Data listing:
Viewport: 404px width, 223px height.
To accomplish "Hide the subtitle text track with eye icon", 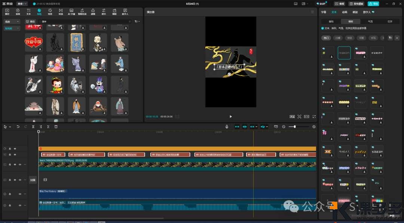I will point(15,154).

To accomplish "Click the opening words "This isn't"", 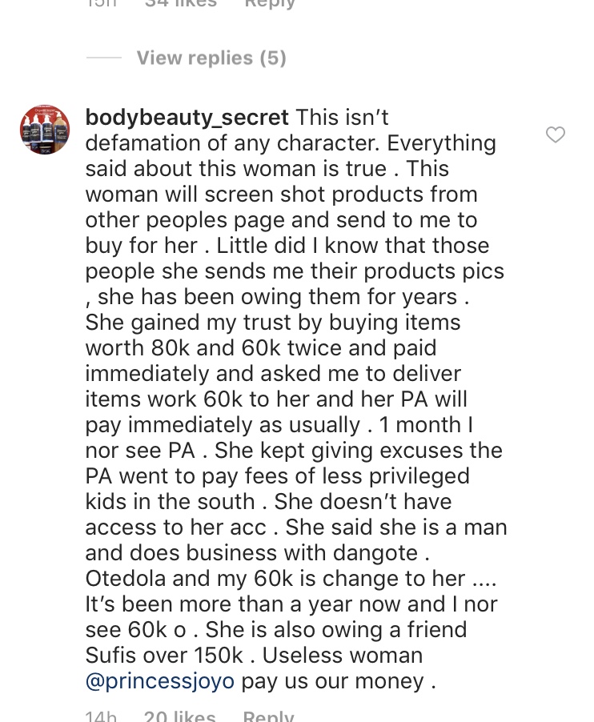I will click(x=343, y=118).
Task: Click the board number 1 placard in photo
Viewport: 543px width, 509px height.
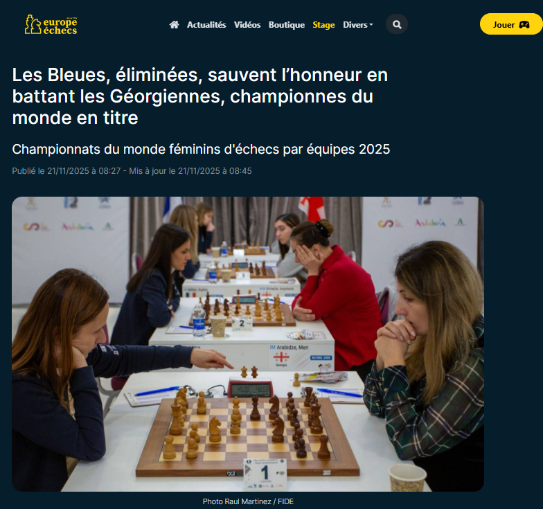Action: (265, 474)
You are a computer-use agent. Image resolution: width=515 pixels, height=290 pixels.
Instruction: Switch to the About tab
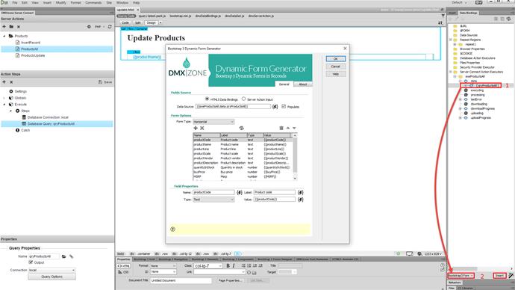[302, 84]
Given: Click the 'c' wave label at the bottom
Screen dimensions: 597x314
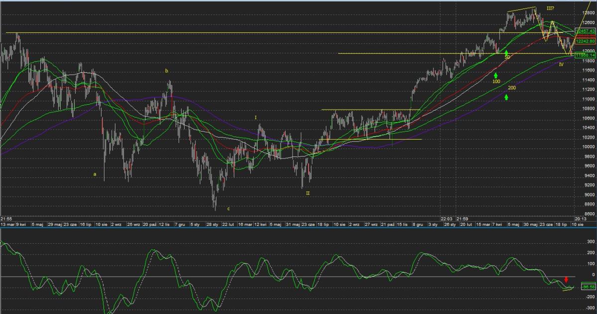Looking at the screenshot, I should click(228, 208).
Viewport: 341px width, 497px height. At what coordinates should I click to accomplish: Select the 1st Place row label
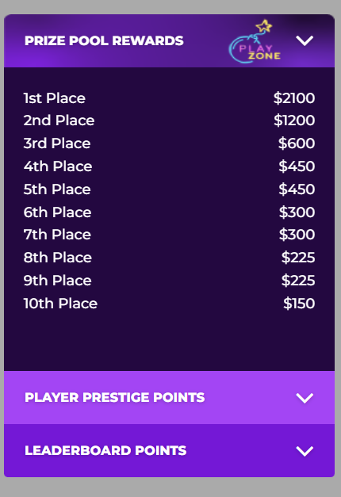point(54,98)
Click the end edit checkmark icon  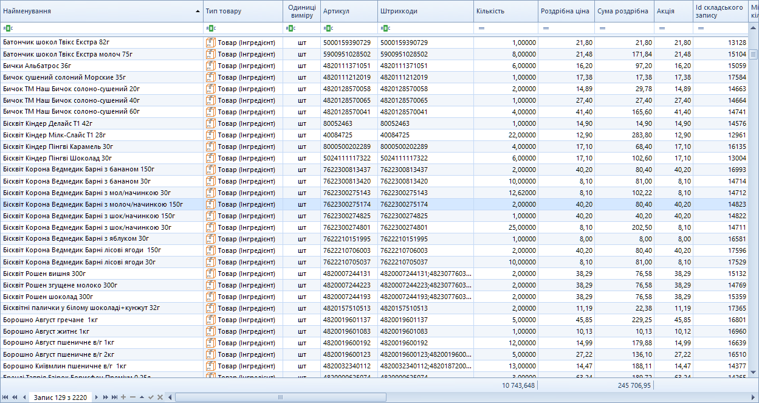tap(151, 397)
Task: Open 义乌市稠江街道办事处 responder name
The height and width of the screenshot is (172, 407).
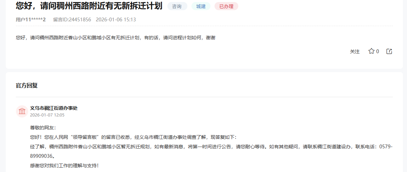Action: point(54,108)
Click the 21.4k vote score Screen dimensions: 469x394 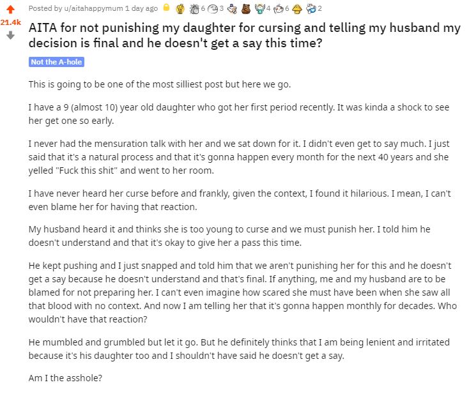(10, 22)
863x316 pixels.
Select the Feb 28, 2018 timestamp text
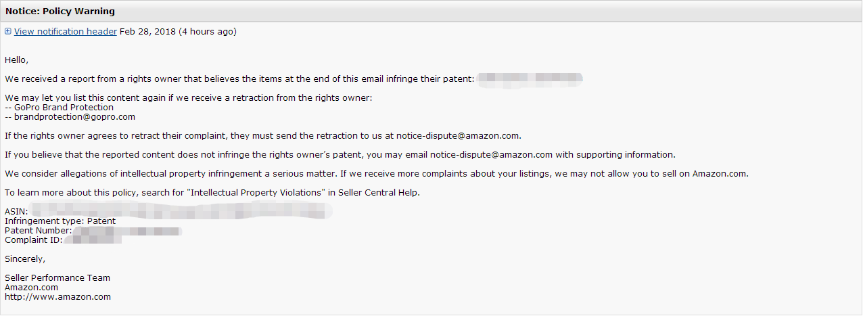click(x=147, y=31)

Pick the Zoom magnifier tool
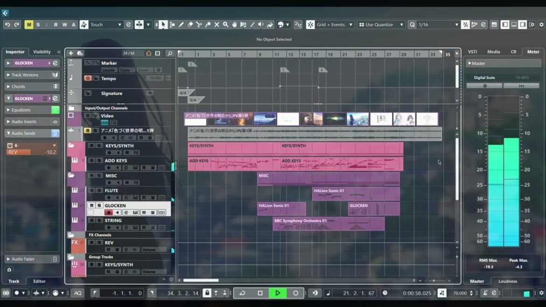[225, 25]
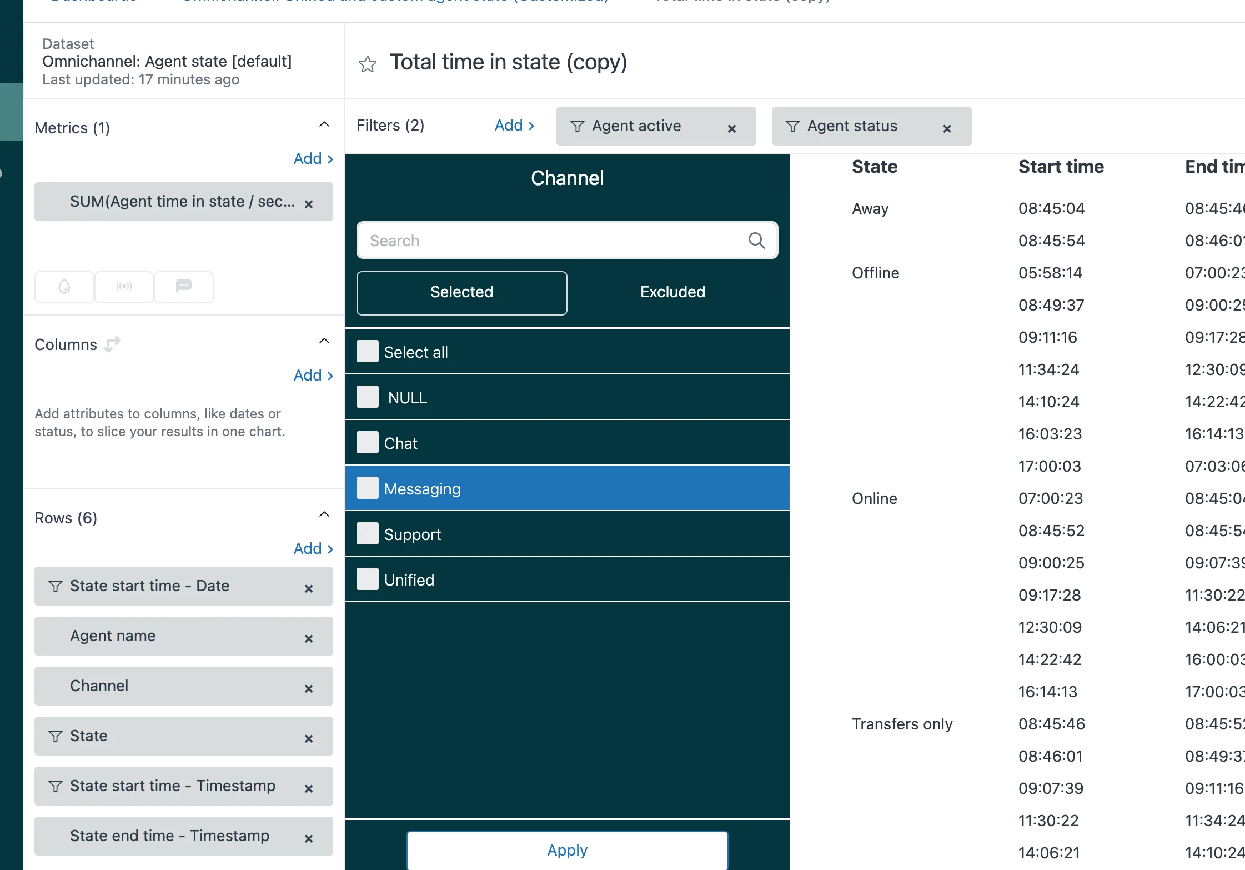Click the broadcast signal icon under Metrics
Screen dimensions: 1245x870
[124, 287]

### BRIEF
Count the lines in the records that contain the string "Task", matching case exactly, and reply with only that number.

### RESPONSE
2